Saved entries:
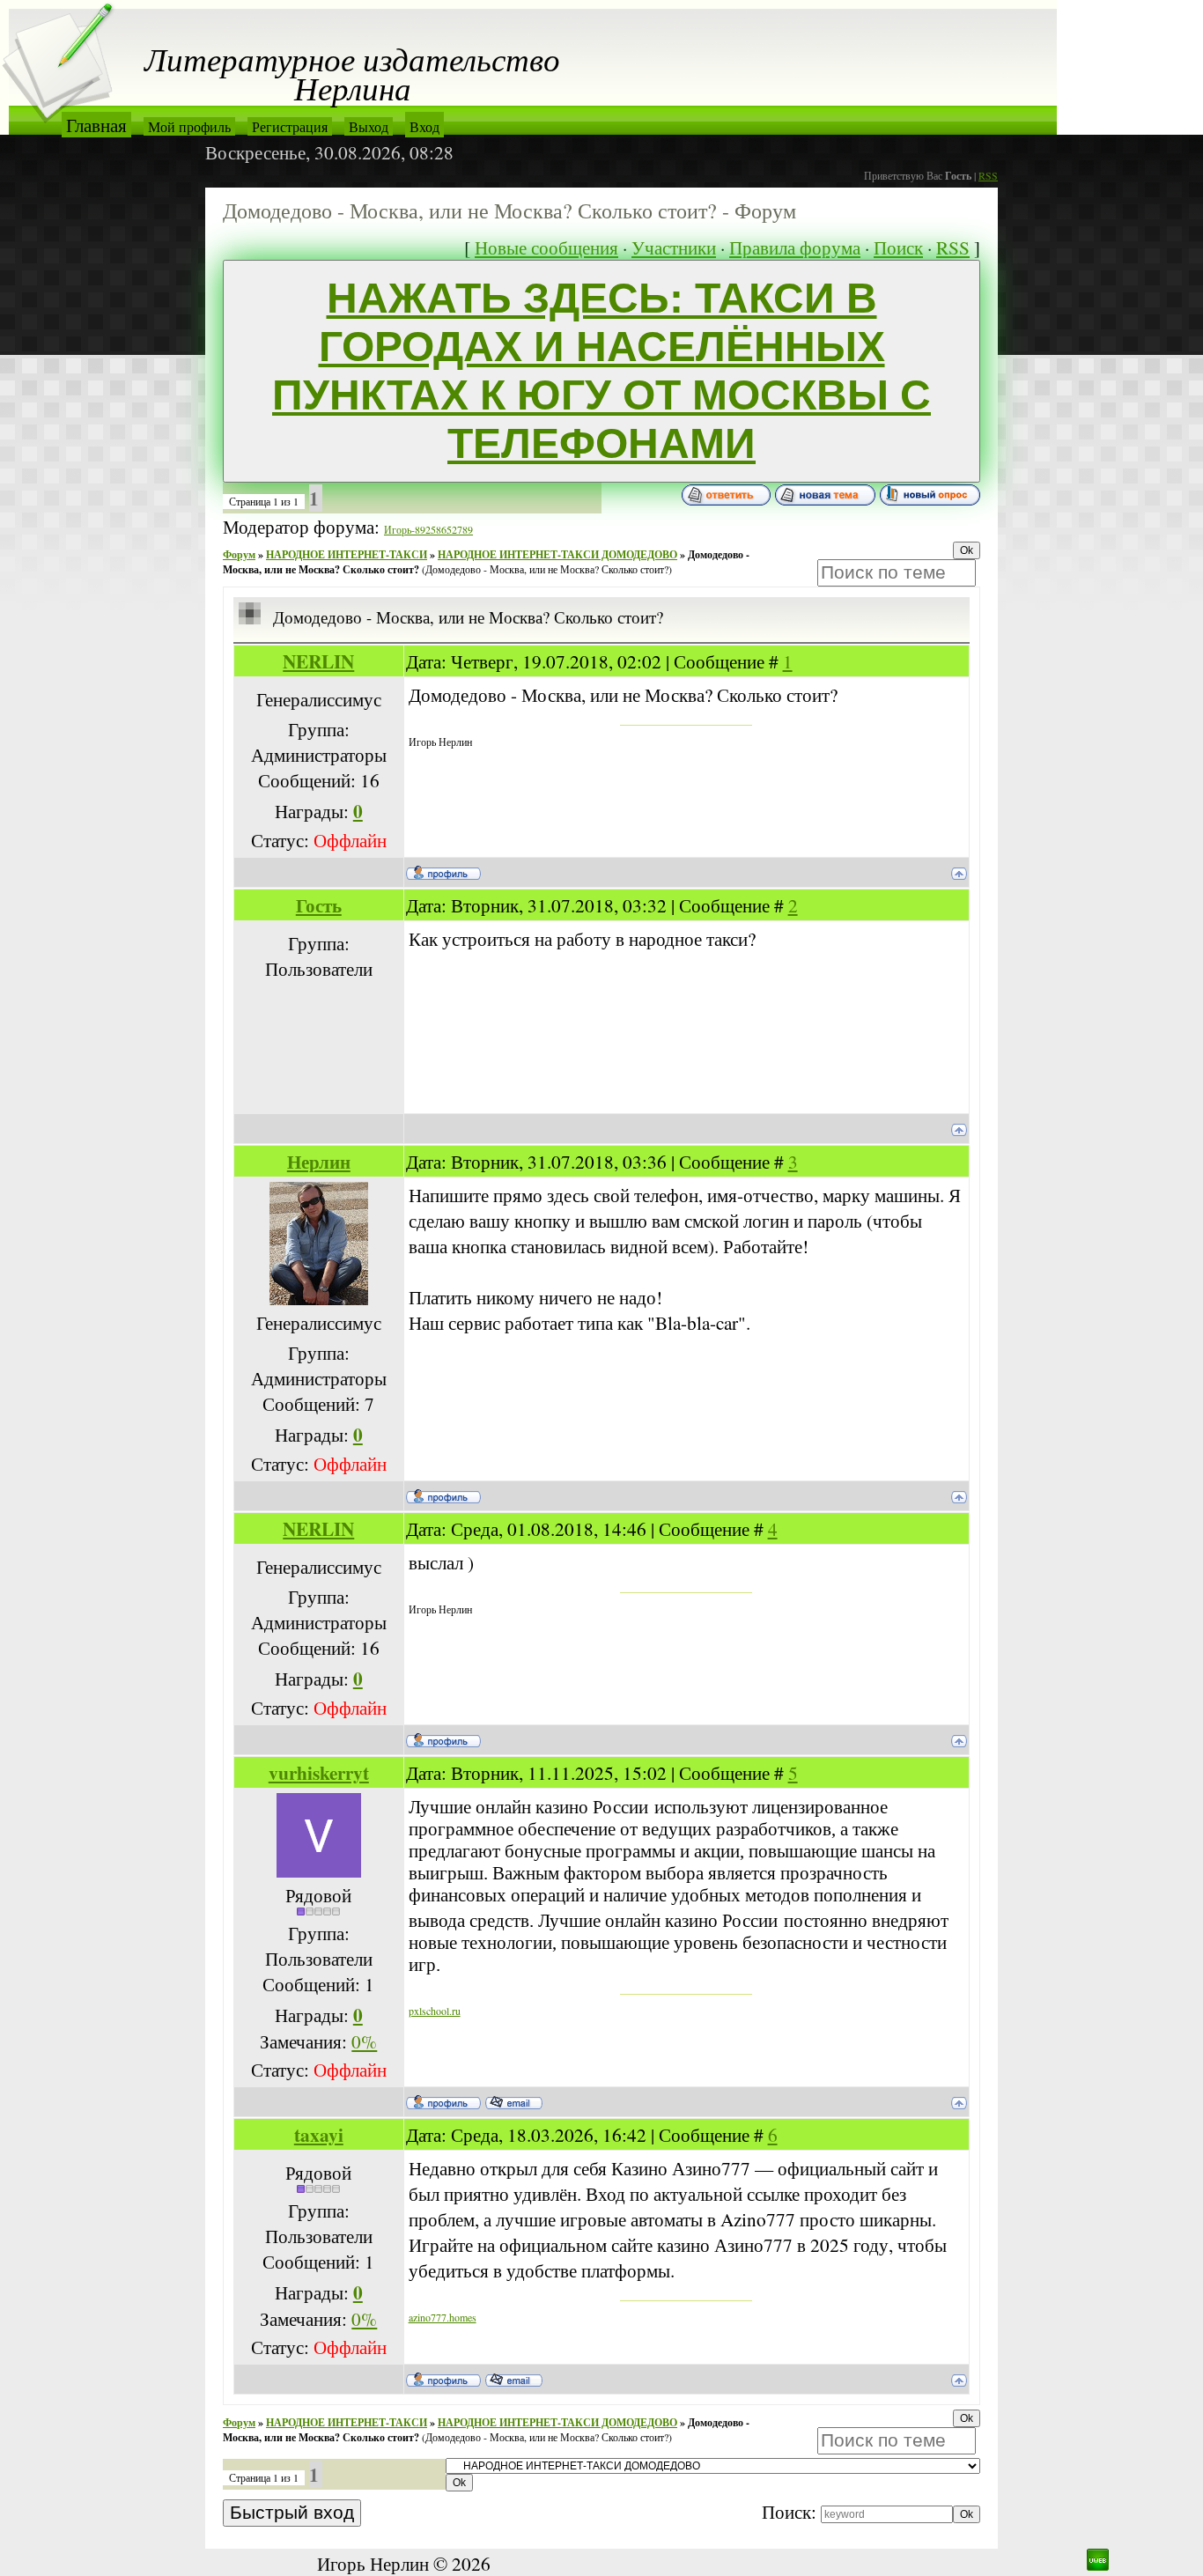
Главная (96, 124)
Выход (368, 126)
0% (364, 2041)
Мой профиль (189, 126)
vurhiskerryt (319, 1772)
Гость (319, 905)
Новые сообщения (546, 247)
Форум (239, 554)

__EXERCISE DETAILS__: Please give all of the data again, exact and free of pictures.

__TASK RESPONSE__:
Главная (96, 124)
Выход (368, 126)
0% (364, 2041)
Мой профиль (189, 126)
vurhiskerryt (319, 1772)
Гость (319, 905)
Новые сообщения (546, 247)
Форум (239, 554)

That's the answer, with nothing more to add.